4. MS inorganikler+MS organikler+1 mg BAP/L; 0,1 mg NAA/L+30 g/L sükroz+7 g/L agar 5. MS inorganikler+MS organikler+1 mg BAP/L; 0,5 mg NAA/L+30 g/L sükroz+7 g/L agar 6. MS inorganikler+MS organikler+1 mg BAP/L; 1 mg NAA/L+30 g/L sükroz+7 g/L agar 7. MS inorganikler+MS organikler+1 mg BAP/L; 0,1 mg IBA/L+30 g/L sükroz+7 g/L agar 8. MS inorganikler+MS organikler+1 mg BAP/L; 0,5 mg IBA/L+30 g/L sükroz+7 g/L agar 9. MS inorganikler+MS organikler+1 mg BAP/L; 1 mg IBA/L+30 g/L sükroz+7 g/L agar

GA ve büyüme düzenleyicileri içeren besin ortamlarında 4 hafta boyunca yetiştirilen fidelerin, kök ve sürgün sayıları sayılmış ve kök ve sürgün uzunlukları ölçülmüştür.

4.2.5. Sürgünlerin köklendirilmesi

BBD içeren MS besin ortamında yetiştirilerek elde edilen E. hirsutum sürgünlerinin kök oluşumunu sağlamak için fideler farklı konsantrasyonlarda NAA ve IBA içeren MS kök ortamına aktarılmıştır. 4 hafta boyunca NAA ve IBA içeren kök ortamlarında inkübe edilmişlerdir.

Köklendirme ortamı olarak aşağıda verilen besin ortamları kullanılmıştır: 1.MS inorganikler+MS organikler+0,5 mg NAA/L+30 g/L sükroz+7 g/L agar 2.MS inorganikler+MS organikler+1 mg NAA/L+30 g/L sükroz+7 g/L agar 3.MS inorganikler+MS organikler+0,5 mg IBA/L+30 g/L sükroz+7 g/L agar 4. MS inorganikler+MS organikler+1 mg IBA/L+30 g/L sükroz+7 g/L agar

4 hafta sonunda E. hirsutum fidelerinin kök sayıları ve sürgün sayıları kaydedilmiştir.

4.2.6. E. hirsutum fidelerinin su kültürüne adaptasyonu

Yukarıda anlatılan aşamaları tamamlayan E. hirsutum fidelerinin dış ortama adaptasyonunu sağlamak için ilk olarak Magenda kaplarının içerisine % 10’luk Hoagland solüsyonu koyulmuş ve E. hirsutum fidesi kökleri solüsyona değecek şekilde sabitlenmiştir.

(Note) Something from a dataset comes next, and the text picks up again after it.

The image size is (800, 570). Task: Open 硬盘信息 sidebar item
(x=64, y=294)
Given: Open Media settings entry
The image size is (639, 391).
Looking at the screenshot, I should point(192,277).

Magenda kaplarının etrafına köklerin ışık geçirmemesi için alüminyum folyo ile kapatılmıştır. Sabitlenen E. hirsutum fidesinin üzerine şeffaf bir poşet geçirilmiş ve üzerine bir kalem yardımı ile birkaç açıklık oluşturulmuştur. Poşetin sabit kalması için magenda kabının etrafına bir lastik geçirilmiştir ve bitki büyütme kabini içerisine koyulmuştur. Düzenli olarak su kültüründe bulunan hava motoru yardımıyla solüsyonun havalanması sağlanmıştır. Her geçen gün poşet üzerindeki açıklık sayısı arttırılmıştır. 8-9 gün içerisinde poşet tamamen çıkartılmıştır ve bitki dış ortama adapte edilmiştir (Şekil 4.10.).

Şekil 4.10. E. hirsutum fidelerinin dış ortama adaptasyonu.